Jakarta – Pemerintah Indonesia memutuskan tidak membalas kebijakan tarif resiprokal yang diterapkan Amerika Serikat. Sebagai gantinya, Indonesia memilih jalur diplomasi dan negosiasi demi menjaga hubungan dagang jangka panjang dan stabilitas ekonomi nasional.
“Kita diberi waktu sangat singkat, sampai 9 April. Indonesia sedang menyiapkan rencana aksi dengan mempertimbangkan dampaknya terhadap impor dan investasi dari AS,” ujar Menko Perekonomian Airlangga Hartarto, Minggu (6/4/2025).
Pemerintah aktif berkoordinasi lintas kementerian dan menjalin komunikasi dengan USTR, U.S. Chamber of Commerce, serta negara mitra lainnya untuk menyusun strategi yang tepat.
Pemerintah juga mencermati dampak tarif terhadap industri padat karya seperti tekstil dan alas kaki. Sektor ini rawan terdampak, sehingga akan mendapat dukungan berupa insentif agar tetap kompetitif.
Tarif baru AS mulai berlaku 9 April 2025. Namun, beberapa produk dikecualikan, termasuk alat medis, produk kemanusiaan, baja, aluminium, semikonduktor, logam mulia, dan energi yang tidak tersedia di AS.
Pemerintah akan menggelar forum dengan asosiasi industri pada Senin (7/4) untuk menjaring masukan terkait dampak kebijakan tarif ini.

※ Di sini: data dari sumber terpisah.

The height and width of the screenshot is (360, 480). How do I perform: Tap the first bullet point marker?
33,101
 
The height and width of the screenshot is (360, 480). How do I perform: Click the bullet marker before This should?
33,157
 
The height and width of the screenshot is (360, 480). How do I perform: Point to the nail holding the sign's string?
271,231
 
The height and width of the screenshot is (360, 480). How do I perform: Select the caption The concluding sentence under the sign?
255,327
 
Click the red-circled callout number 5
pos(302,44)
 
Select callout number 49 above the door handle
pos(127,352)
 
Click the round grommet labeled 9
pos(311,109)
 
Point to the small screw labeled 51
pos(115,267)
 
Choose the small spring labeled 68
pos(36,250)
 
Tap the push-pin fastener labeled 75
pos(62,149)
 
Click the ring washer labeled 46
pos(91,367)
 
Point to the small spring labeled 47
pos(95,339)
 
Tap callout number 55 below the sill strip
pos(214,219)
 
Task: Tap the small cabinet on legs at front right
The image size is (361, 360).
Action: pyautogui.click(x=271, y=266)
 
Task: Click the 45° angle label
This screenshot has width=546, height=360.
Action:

“Seluruh pelaku industri akan kita undang untuk memberi masukan, terutama dari sektor ekspor dan padat karya,” ujar Airlangga.
Selain menghadapi tarif AS, pemerintah juga menyiapkan strategi untuk memperluas pasar ke Eropa sebagai alternatif penting setelah China dan AS.
“Pasar Eropa harus kita dorong sebagai peluang ekspor baru,” tutup Airlangga. (Red/IP)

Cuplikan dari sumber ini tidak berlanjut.